** start LISTED RECORDS **

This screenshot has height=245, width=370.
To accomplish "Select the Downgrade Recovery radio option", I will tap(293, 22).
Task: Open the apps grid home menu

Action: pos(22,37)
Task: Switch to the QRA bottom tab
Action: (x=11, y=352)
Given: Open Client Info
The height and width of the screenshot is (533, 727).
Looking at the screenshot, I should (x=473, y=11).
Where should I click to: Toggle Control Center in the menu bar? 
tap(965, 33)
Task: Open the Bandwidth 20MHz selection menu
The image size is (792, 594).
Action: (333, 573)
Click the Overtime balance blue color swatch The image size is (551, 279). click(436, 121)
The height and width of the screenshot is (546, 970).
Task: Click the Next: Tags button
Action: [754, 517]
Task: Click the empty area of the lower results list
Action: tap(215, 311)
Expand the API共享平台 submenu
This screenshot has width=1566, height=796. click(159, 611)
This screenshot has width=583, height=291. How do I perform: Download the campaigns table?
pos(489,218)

** end LISTED RECORDS **

*PROBLEM TO WORK ON*
Repeat the lines above word for word, starting with the line that contains "Click the Overtime" and going on through the line that contains "Action: tap(215, 311)".

*SOLUTION TO THIS TASK*
Click the Overtime balance blue color swatch The image size is (551, 279). click(436, 121)
The height and width of the screenshot is (546, 970).
Task: Click the Next: Tags button
Action: [754, 517]
Task: Click the empty area of the lower results list
Action: tap(215, 311)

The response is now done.